Swiss Hostesses open the World Economic Forum 2016. Valeriano Di Domenico/Flickr. Some rights reserved.“Committed to improving the state of the world” is one of the aims of the World Economic Forum, which holds its annual meeting in Davos, Switzerland this week. The world’s rich and powerful will be well represented in this sleepy alpine town, but what actual progress will be made towards the goal of improving the state of the world?
One simple step that could be taken, perhaps in the time allocated for a networking coffee break, would be to change the shameful banking policies of the host country, Switzerland, which disproportionately hurt the world’s poorest countries.
Switzerland has long been a haven for those looking to hide money from the authorities. Billions of dollars from around the world end up in Swiss banks each year, far out of view for most tax authorities. Last year’s SwissLeaks scandal exposed the scale of the system, as details of more than 106,000 HSBC client accounts from 203 countries were leaked to the media.
Switzerland has long been a haven for those looking to hide money from the authorities.
The leaks caused outrage in many countries; in the UK, there was a parliamentary inquiry and weeks of media attention. But governments that were under pressure to respond to the scandal seemed to have a consistent response: this can’t happen again, because there’s a new tool to help the taxman keep up with those who try to hide their wealth abroad.

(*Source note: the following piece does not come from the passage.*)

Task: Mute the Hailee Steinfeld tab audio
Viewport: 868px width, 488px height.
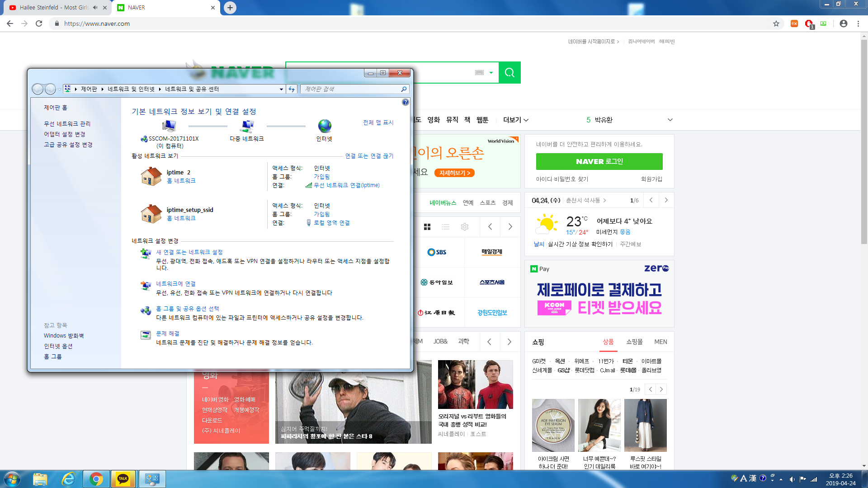Action: [95, 8]
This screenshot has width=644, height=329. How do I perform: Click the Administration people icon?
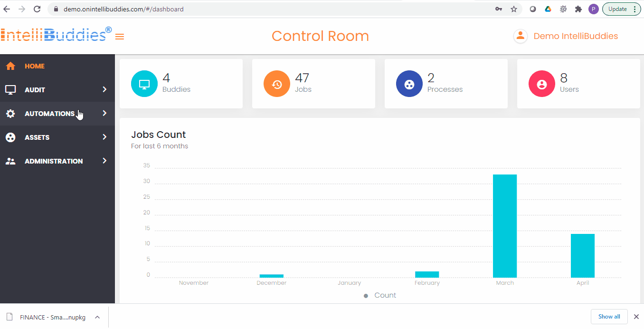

Known as Automatic Exchange of Information (AEoI), the system will require banks to provide information on accounts held by foreigners. The data will then be shared with the tax authorities in the country where the account holder pays taxes. This powerful new exchange will mean that tax authorities in the UK, for example, will be able to spot UK taxpayers who have not declared their accounts in Switzerland, France, or anywhere else that has signed up to the system. With this data at hand, the HSBC scandal should be difficult to repeat.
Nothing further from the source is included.